Jombang bukan sekadar tempat kelahiran mereka, tetapi juga ladang awal perjuangan intelektual dan spiritual NU. Dari pesantren-pesantren di Jombang inilah, tradisi keilmuan Islam Nusantara dikembangkan, diorganisasi, dan diteguhkan dalam bentuk jam’iyah Nahdlatul Ulama.
Maka, wacana menjadikan Jombang sebagai Ibu Kota NU bukanlah upaya administratif semata. Ini adalah upaya untuk meneguhkan kembali akar sejarah dan kultural NU—agar generasi mendatang tidak tercerabut dari nilai-nilai awal perjuangan para muassis. Jombang dapat dikembangkan sebagai pusat simbolik dan spiritual NU: tempat berdirinya museum muassis, pusat kajian Aswaja, hingga akademi kader ulama dengan jejaring pesantren se-Nusantara.
Lebih jauh, ini juga menjadi pesan penting bahwa NU, sebagai organisasi Islam terbesar di dunia, tetap berpijak pada tanah air dan tradisi pesantren.
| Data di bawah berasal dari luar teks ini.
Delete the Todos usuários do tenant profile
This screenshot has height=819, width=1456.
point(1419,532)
Modernisasi tidak harus meninggalkan akar. Justru dari Jombang—tanah yang penuh barakah dan warisan ulama inilah—modernisasi NU bisa dilandasi oleh ruh keilmuan, kesantunan, dan kemandirian.
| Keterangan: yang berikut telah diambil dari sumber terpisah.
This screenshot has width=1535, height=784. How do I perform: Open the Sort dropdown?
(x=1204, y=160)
Menjadikan Jombang sebagai Ibu Kota NU adalah bentuk ta’dzim kita pada para muassis. Ini bukan sekadar romantisme sejarah, tapi ihtiar menyambung sanad perjuangan. Sebab bangsa yang besar dan organisasi yang kuat adalah mereka yang tahu dari mana mereka berasal—dan ke mana harus melangkah.